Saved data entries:
=== Section Start ===
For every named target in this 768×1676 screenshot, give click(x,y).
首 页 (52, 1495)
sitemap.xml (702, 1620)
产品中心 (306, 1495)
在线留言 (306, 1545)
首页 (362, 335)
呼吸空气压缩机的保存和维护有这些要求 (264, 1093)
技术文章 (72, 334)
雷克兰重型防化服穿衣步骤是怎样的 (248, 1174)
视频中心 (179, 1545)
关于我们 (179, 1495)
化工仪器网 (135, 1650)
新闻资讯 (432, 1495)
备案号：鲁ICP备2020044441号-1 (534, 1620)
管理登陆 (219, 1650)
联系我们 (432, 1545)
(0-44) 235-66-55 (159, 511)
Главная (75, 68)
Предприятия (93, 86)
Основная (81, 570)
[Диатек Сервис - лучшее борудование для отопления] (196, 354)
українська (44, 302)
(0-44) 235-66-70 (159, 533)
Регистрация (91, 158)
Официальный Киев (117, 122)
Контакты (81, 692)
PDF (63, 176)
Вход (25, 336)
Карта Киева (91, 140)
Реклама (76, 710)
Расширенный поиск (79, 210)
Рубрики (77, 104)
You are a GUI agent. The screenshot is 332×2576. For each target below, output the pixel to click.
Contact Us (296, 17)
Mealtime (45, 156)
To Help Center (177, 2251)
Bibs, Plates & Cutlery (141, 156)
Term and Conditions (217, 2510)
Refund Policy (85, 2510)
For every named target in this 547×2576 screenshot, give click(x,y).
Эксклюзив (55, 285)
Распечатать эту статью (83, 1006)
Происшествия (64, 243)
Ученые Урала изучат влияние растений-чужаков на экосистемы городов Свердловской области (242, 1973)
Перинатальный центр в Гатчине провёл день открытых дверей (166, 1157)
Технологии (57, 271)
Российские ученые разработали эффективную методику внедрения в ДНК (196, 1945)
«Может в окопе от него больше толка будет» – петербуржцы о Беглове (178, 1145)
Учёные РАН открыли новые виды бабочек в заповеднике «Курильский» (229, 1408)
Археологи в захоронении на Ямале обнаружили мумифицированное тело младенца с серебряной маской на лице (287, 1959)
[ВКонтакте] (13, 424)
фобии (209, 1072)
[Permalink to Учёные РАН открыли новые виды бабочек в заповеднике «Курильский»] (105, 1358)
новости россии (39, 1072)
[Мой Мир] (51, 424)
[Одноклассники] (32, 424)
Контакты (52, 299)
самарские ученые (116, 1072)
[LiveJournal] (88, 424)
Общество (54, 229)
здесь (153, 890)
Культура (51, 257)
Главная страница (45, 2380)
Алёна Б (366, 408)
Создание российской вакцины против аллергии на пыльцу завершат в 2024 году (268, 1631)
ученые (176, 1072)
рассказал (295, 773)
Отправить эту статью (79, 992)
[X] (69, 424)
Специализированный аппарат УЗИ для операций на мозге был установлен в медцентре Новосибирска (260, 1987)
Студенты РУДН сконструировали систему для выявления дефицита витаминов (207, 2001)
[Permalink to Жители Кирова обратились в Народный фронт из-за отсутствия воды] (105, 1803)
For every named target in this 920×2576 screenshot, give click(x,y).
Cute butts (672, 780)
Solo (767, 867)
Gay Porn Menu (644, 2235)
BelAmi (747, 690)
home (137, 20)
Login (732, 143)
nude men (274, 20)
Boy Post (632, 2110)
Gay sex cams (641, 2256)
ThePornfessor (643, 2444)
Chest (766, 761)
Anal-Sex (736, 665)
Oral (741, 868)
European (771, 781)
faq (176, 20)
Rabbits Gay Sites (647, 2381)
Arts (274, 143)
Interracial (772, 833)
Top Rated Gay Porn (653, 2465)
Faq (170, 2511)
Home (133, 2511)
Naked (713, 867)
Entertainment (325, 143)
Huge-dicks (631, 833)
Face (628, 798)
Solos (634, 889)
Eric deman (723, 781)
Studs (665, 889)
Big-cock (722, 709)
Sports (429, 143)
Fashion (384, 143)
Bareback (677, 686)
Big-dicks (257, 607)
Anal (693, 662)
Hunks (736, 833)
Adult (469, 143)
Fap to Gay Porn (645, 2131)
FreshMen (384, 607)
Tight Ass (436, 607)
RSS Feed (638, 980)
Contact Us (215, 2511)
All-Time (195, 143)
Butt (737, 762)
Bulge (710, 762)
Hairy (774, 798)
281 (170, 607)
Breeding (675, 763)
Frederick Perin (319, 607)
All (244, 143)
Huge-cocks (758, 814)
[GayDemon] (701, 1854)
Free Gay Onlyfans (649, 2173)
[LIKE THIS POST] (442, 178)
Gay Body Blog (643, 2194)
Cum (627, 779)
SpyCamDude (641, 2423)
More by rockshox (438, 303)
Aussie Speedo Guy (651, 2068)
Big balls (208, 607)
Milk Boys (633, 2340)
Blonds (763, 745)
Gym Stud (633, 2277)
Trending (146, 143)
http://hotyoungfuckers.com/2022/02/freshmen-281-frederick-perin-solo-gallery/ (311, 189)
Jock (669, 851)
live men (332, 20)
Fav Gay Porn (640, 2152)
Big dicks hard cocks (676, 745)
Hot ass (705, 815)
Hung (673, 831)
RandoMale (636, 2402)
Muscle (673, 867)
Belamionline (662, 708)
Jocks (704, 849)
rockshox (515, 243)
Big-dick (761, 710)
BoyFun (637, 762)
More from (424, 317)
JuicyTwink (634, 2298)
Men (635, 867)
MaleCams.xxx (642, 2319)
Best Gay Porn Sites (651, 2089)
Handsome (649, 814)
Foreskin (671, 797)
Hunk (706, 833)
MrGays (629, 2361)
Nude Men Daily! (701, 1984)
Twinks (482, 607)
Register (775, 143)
=== Section End ===
Work instruction: Please print out every record exactly as it is written.

Answer:
For every named target in this 768×1676 screenshot, give click(x,y).
首 页 (52, 1495)
sitemap.xml (702, 1620)
产品中心 (306, 1495)
在线留言 (306, 1545)
首页 (362, 335)
呼吸空气压缩机的保存和维护有这些要求 (264, 1093)
技术文章 (72, 334)
雷克兰重型防化服穿衣步骤是怎样的 (248, 1174)
视频中心 (179, 1545)
关于我们 (179, 1495)
化工仪器网 (135, 1650)
新闻资讯 (432, 1495)
备案号：鲁ICP备2020044441号-1 (534, 1620)
管理登陆 (219, 1650)
联系我们 (432, 1545)
(0-44) 235-66-55 (159, 511)
Главная (75, 68)
Предприятия (93, 86)
Основная (81, 570)
[Диатек Сервис - лучшее борудование для отопления] (196, 354)
українська (44, 302)
(0-44) 235-66-70 (159, 533)
Регистрация (91, 158)
Официальный Киев (117, 122)
Контакты (81, 692)
PDF (63, 176)
Вход (25, 336)
Карта Киева (91, 140)
Реклама (76, 710)
Расширенный поиск (79, 210)
Рубрики (77, 104)
You are a GUI agent. The screenshot is 332×2576. For each target below, output the pixel to click.
Contact Us (296, 17)
Mealtime (45, 156)
To Help Center (177, 2251)
Bibs, Plates & Cutlery (141, 156)
Term and Conditions (217, 2510)
Refund Policy (85, 2510)
For every named target in this 547×2576 screenshot, give click(x,y).
Эксклюзив (55, 285)
Распечатать эту статью (83, 1006)
Происшествия (64, 243)
Ученые Урала изучат влияние растений-чужаков на экосистемы городов Свердловской области (242, 1973)
Перинатальный центр в Гатчине провёл день открытых дверей (166, 1157)
Технологии (57, 271)
Российские ученые разработали эффективную методику внедрения в ДНК (196, 1945)
«Может в окопе от него больше толка будет» – петербуржцы о Беглове (178, 1145)
Учёные РАН открыли новые виды бабочек в заповеднике «Курильский» (229, 1408)
Археологи в захоронении на Ямале обнаружили мумифицированное тело младенца с серебряной маской на лице (287, 1959)
[ВКонтакте] (13, 424)
фобии (209, 1072)
[Permalink to Учёные РАН открыли новые виды бабочек в заповеднике «Курильский»] (105, 1358)
новости россии (39, 1072)
[Мой Мир] (51, 424)
[Одноклассники] (32, 424)
Контакты (52, 299)
самарские ученые (116, 1072)
[LiveJournal] (88, 424)
Общество (54, 229)
здесь (153, 890)
Культура (51, 257)
Главная страница (45, 2380)
Алёна Б (366, 408)
Создание российской вакцины против аллергии на пыльцу завершат в 2024 году (268, 1631)
ученые (176, 1072)
рассказал (295, 773)
Отправить эту статью (79, 992)
[X] (69, 424)
Специализированный аппарат УЗИ для операций на мозге был установлен в медцентре Новосибирска (260, 1987)
Студенты РУДН сконструировали систему для выявления дефицита витаминов (207, 2001)
[Permalink to Жители Кирова обратились в Народный фронт из-за отсутствия воды] (105, 1803)
For every named target in this 920×2576 screenshot, give click(x,y).
Cute butts (672, 780)
Solo (767, 867)
Gay Porn Menu (644, 2235)
BelAmi (747, 690)
home (137, 20)
Login (732, 143)
nude men (274, 20)
Boy Post (632, 2110)
Gay sex cams (641, 2256)
ThePornfessor (643, 2444)
Chest (766, 761)
Anal-Sex (736, 665)
Oral (741, 868)
European (771, 781)
faq (176, 20)
Rabbits Gay Sites (647, 2381)
Arts (274, 143)
Interracial (772, 833)
Top Rated Gay Porn (653, 2465)
Faq (170, 2511)
Home (133, 2511)
Naked (713, 867)
Entertainment (325, 143)
Huge-dicks (631, 833)
Face (628, 798)
Solos (634, 889)
Eric deman (723, 781)
Studs (665, 889)
Big-cock (722, 709)
Sports (429, 143)
Fashion (384, 143)
Bareback (677, 686)
Big-dicks (257, 607)
Anal (693, 662)
Hunks (736, 833)
Adult (469, 143)
Fap to Gay Porn (645, 2131)
FreshMen (384, 607)
Tight Ass (436, 607)
RSS Feed (638, 980)
Contact Us (215, 2511)
All-Time (195, 143)
Butt (737, 762)
Bulge (710, 762)
Hairy (774, 798)
281 (170, 607)
Breeding (675, 763)
Frederick Perin (319, 607)
All (244, 143)
Huge-cocks (758, 814)
[GayDemon] (701, 1854)
Free Gay Onlyfans (649, 2173)
[LIKE THIS POST] (442, 178)
Gay Body Blog (643, 2194)
Cum (627, 779)
SpyCamDude (641, 2423)
More by rockshox (438, 303)
Aussie Speedo Guy (651, 2068)
Big balls (208, 607)
Milk Boys (633, 2340)
Blonds (763, 745)
Gym Stud (633, 2277)
Trending (146, 143)
http://hotyoungfuckers.com/2022/02/freshmen-281-frederick-perin-solo-gallery/ (311, 189)
Jock (669, 851)
live men (332, 20)
Fav Gay Porn (640, 2152)
Big dicks hard cocks (676, 745)
Hot ass (705, 815)
Hung (673, 831)
RandoMale (636, 2402)
Muscle (673, 867)
Belamionline (662, 708)
Jocks (704, 849)
rockshox (515, 243)
Big-dick (761, 710)
BoyFun (637, 762)
More from (424, 317)
JuicyTwink (634, 2298)
Men (635, 867)
MaleCams.xxx (642, 2319)
Best Gay Porn Sites (651, 2089)
Handsome (649, 814)
Foreskin (671, 797)
Hunk (706, 833)
MrGays (629, 2361)
Nude Men Daily! (701, 1984)
Twinks (482, 607)
Register (775, 143)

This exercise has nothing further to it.